A cannabis budtender places a sticky label onto the packaging for an eighth of cannabis flower.

Amarett Jans

Michigan regulators have decided to allow the state’s medical cannabis dispensaries to continue operating without facing an impediment to receiving an operations license under the new regime. Previously, state Department of Licensing and Regulation officials had warned that businesses continuing to operate without state or municipal approval would not be considered for license approval when the new rules take effect in the state.

In August, Michigan Medical Marihuana Licensing Board Chairman Donald Bailey suggested that all dispensaries would need to cease operations by Sept. 15 in order to be eligible for licenses under the legislatively-mandated reforms, arguing that “every dispensary” in the state “is in open violation of the Michigan Medical Marihuana Act.”

However, the Bureau of Medical Marihuana Regulation has decided not to punish current operators “after dozens of hours of public comments, discussions with more than 100 workgroup members and numerous letters and emails.”

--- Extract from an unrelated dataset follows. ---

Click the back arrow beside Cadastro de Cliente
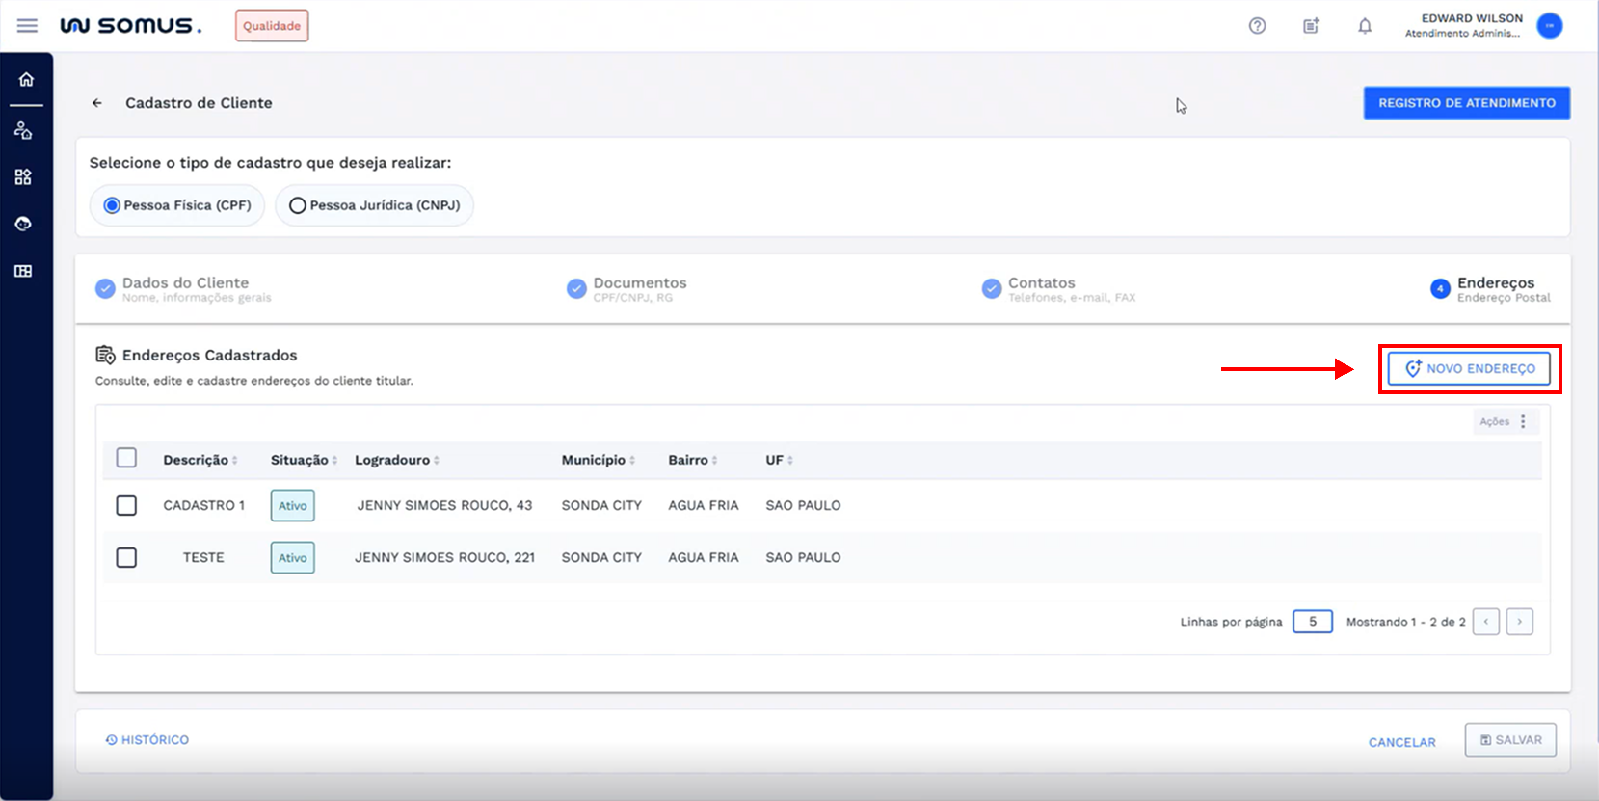1599x801 pixels. (x=97, y=103)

“…It is clear that BMMR and the [MMLB] must enact measures that help protect medical marihuana patients and ensure they have continued access to their medicine,” said BMMR Director Andrew Brisbo in a statement. “Through emergency rules, the Bureau and Board will not consider a medical marihuana facility’s prior operation as an impediment to licensure as long as the applicant documents approval from their municipality in their application.”

The BMMR also announced it would accept pre-qualification license applications from current operators until Feb. 15, 2018 and LARA and the MMLB would begin issuing licenses by April 2018 or sooner.